Другая риза была из зеленого бархата, на котором листья аканта, собранные сердцевидными пучками, и белые цветы на длинных стеблях были вышиты серебряными нитями и цветным бисером; на застежке золотом вышита голова серафима, а орарь заткан ромбовидным узором, красным и золотым, и усеян медальонами с изображениями святых и великомучеников, среди них и святого Себастьяна.

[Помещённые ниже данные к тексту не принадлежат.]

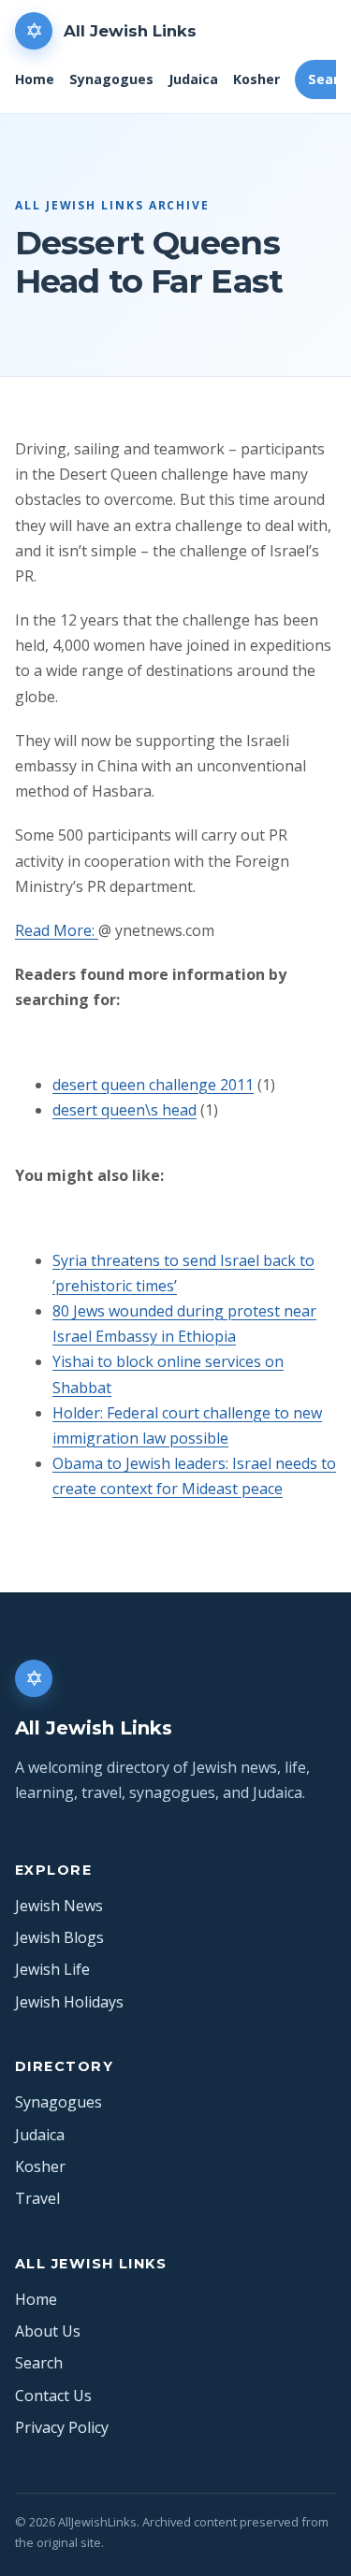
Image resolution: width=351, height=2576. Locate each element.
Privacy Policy (62, 2427)
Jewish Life (52, 1969)
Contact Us (53, 2395)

Были у Дориана и другие облачения священников — из шелка янтарного цвета и голубого, золотой парчи, желтой камки и глазета, на которых были изображены Страсти Господни и распятие, вышиты львы, павлины и всякие эмблемы; были далматики из белого атласа и розового штофа с узорами из тюльпанов, дельфинов и французских лилий, были покровы для алтарей из малинового бархата и голубого полотна, священные хоругви, множество антиминсов и покровы для потиров. Мистические обряды, для которых употреблялись эти предметы, волновали воображение Дориана.
Эти сокровища, как и все, что собрал Дориан Грей в своем великолепно убранном доме, помогали ему хоть на время забыться, спастись от страха, который порой становился уже почти невыносимым. В нежилой, запертой комнате, где он провел когда-то так много дней своего детства, он сам поместил теперь роковой портрет, в чьих изменившихся чертах читал постыдную правду о своей жизни, и закрыл его пурпурно-золотым покрывалом. По нескольку недель Дориан не заглядывал сюда и забывал отвратительное лицо на полотне. В это время к нему возвращались прежняя беззаботность, светлая веселость, страстное упоение жизнью. Потом он вдруг ночью, тайком ускользнув из дому, отправлялся в какие-нибудь грязные притоны близ Блу-Гейт-Филдз и дневал там и ночевал, пока его оттуда не выпроваживали. А возвратившись домой, садился перед портретом и глядел на него, порой ненавидя его, порой себя, а чаще — обоих, или улыбался с тайным злорадством своему безобразному двойнику, который был обречен нести предназначенное ему, Дориану, бремя.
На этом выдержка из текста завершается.